The study evaluated overall compliance with these elements as they pertain to digital objects and found that almost all the DMPs (20/21, 95.2%) mentioned digital objects in some way (or files that could be assumed to be digital objects). The analysis also indicated that information about the data management personnel was consistently included in the DMPs, implying that experts would be on hand to guide the collection and treatment of digital objects by the research teams. Still, similar challenges fell to these DMPs on the tougher-to-predict elements of data size, retention, and timeframe for access (). With more transdisciplinary research that involves a variety of data and digital objects, the work of DMP implementation also becomes more complex. Ultimately, all funding agencies would benefit from detailed expectations for DMP elements to encourage compliance and indeed streamline DMP assessment and evaluation for a range of data files and digital objects beyond traditional datasets.

Conclusion

To summarize the lessons learned from these global perspectives on DMP implementation, assessment, and evaluation, the essay concludes with a set of recommendations to support data stewardship of DMPs. Across the research enterprise of many countries and organizations, DMP tools and services have been created to buttress the writing and implementation of DMPs. DMPs serve as the central document to address the FAIR, TRUST, and CARE Data Principles and the resulting culture change to move all research data to be more machine-actionable, trusted, and just. Although many legal and other administrative considerations will be necessarily local in context and country/domain specific, each entity embarking on DMPs stands to benefit from:

  1. utilizing librarians and other information professionals as embedded data assistants;
  2. expecting all funders to provide more detailed DMPs guidance for researchers, which likely encourages a move towards maDMPs; and
  3. selecting some entity, whether at the funding agency or institutional level, to serve in a role to continually evaluate DMPs for compliance.

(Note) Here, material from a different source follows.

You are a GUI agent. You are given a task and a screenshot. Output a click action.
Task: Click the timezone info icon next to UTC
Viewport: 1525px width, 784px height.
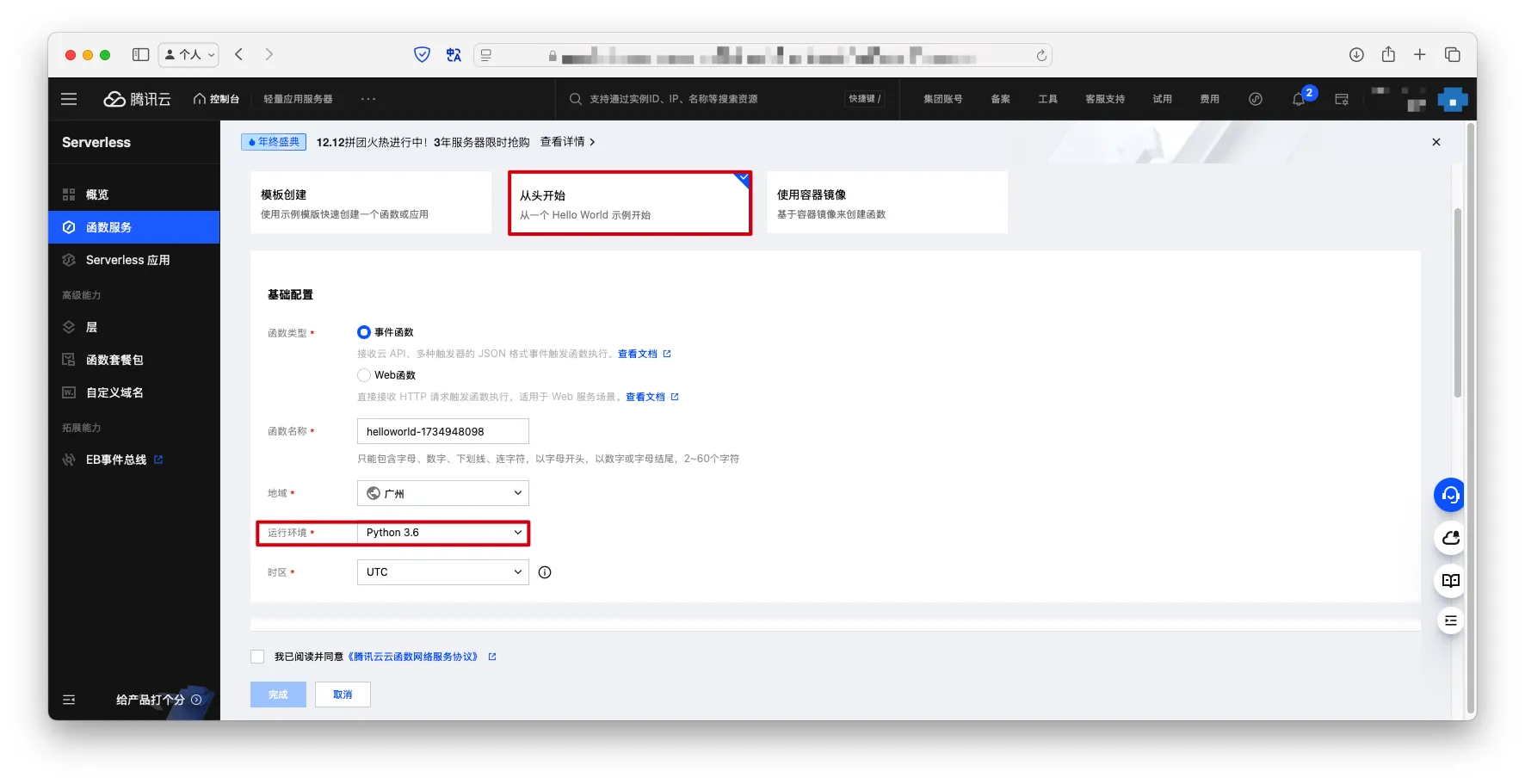pyautogui.click(x=545, y=572)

The first two recommendations build on established work of many, with several success stories outlined in this essay’s case studies. The final recommendation of enforcing compliance through DMP assessment and evaluation will require the most work. Research compliance administrators and other subject-area data experts likely require additional DMP training. Ultimately, relying on individual researchers and teams to do all DMP-related tasks is problematic and may lead to data fabrication and falsification, whether intended or not, and the saddest thing of all–data loss.